[SOLVED] Load CSV file into Pandas from s3 using chunksize

Load CSV file into Pandas from s3 using chunksize

I'm trying to read a very big file from s3 using...

import pandas as pd
import s3fs
df = pd.read_csv('s3://bucket-name/filename', chunksize=100000)

But even after giving the chunk size it is taking for ever. Does the chunksize option work when fetching file from s3 ? If not is there any better way in loading big files from s3?

Solution

https://pandas.pydata.org/pandas-docs/stable/reference/api/pandas.read_csv.html Clearly says that

filepath_or_bufferstr, path object or file-like object Any valid string path is acceptable. The string could be a URL. Valid URL schemes include http, ftp, s3, gs, and file. For file URLs, a host is expected. A local file could be: file://localhost/path/to/table.csv.

If you want to pass in a path object, pandas accepts any os.PathLike.

◆ SOURCE MATERIAL
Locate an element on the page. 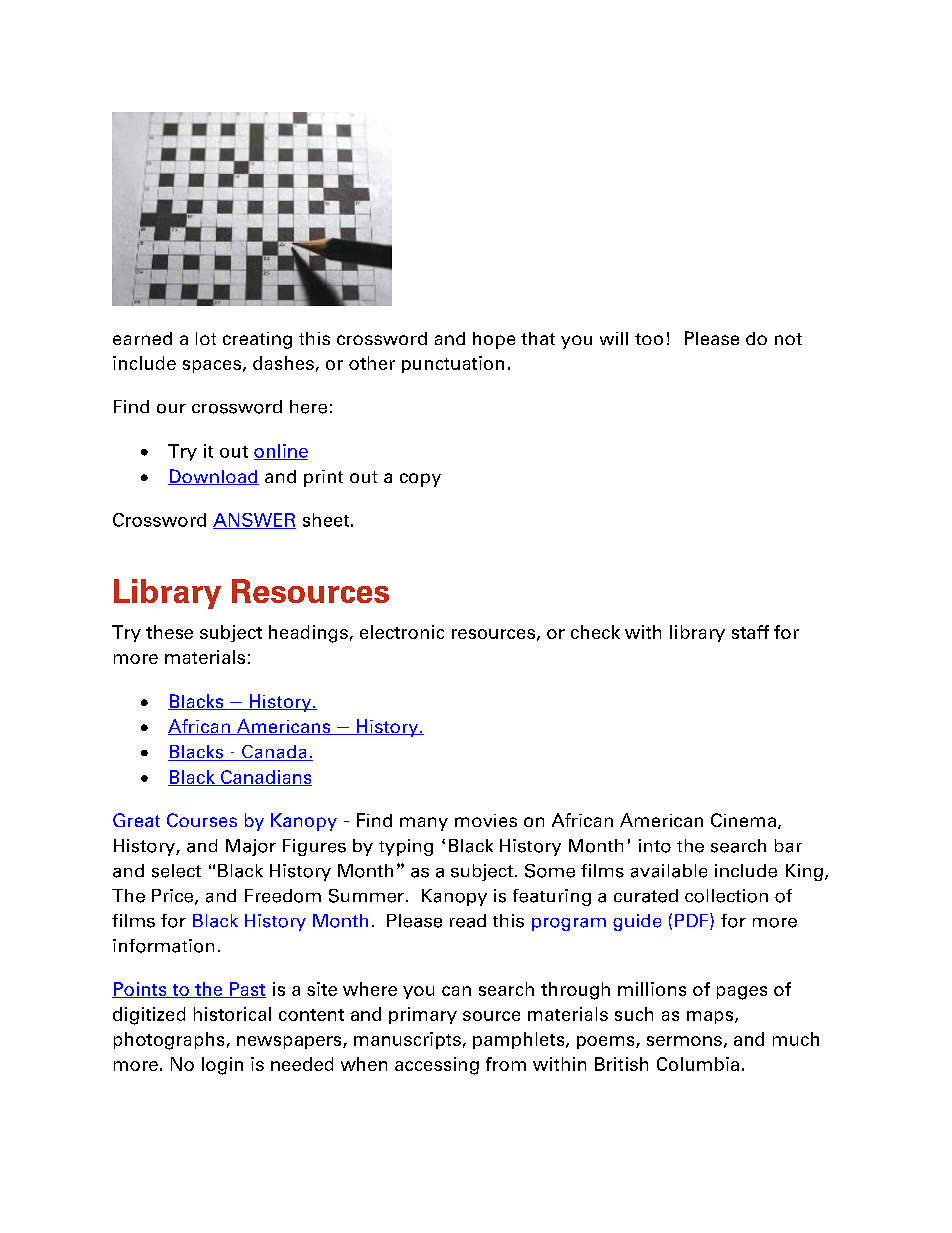 This document has width=952, height=1233. Courses is located at coordinates (202, 820).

◆ WRITTEN EXERCISE 1
Answer these about the thread on loading a CSV file from s3 into pandas, one answer per line:
(a) What chunksize value does the code pass to pd.read_csv?
(b) Which URL schemes does the quoted documentation list as valid?
(c) What does pandas accept when a path object is passed in?
◆ WRITTEN EXERCISE 2
Resume the thread on loading a CSV file from s3 into pandas, starting after its final sentence.

◆ FINAL RESULT 1
(a) 100000
(b) http, ftp, s3, gs, and file
(c) Any os.PathLike

◆ FINAL RESULT 2
By file-like object, we refer to objects with a read() method, such as a file handle (e.g. via builtin open function) or StringIO.

When reading in chunk, pandas return you iterator object, you need to iterate through it.. Something like:

for df in pd.read_csv('s3://<<bucket-name>>/<<filename>>',chunksize = 100000):
    process df chunk..

And if you think it's because the chunksize is large, you can consider trying it for the first chunk only for a small chunksize like this:

for df in pd.read_csv('s3://<<bucket-name>>/<<filename>>',chunksize = 1000):
    print(df.head())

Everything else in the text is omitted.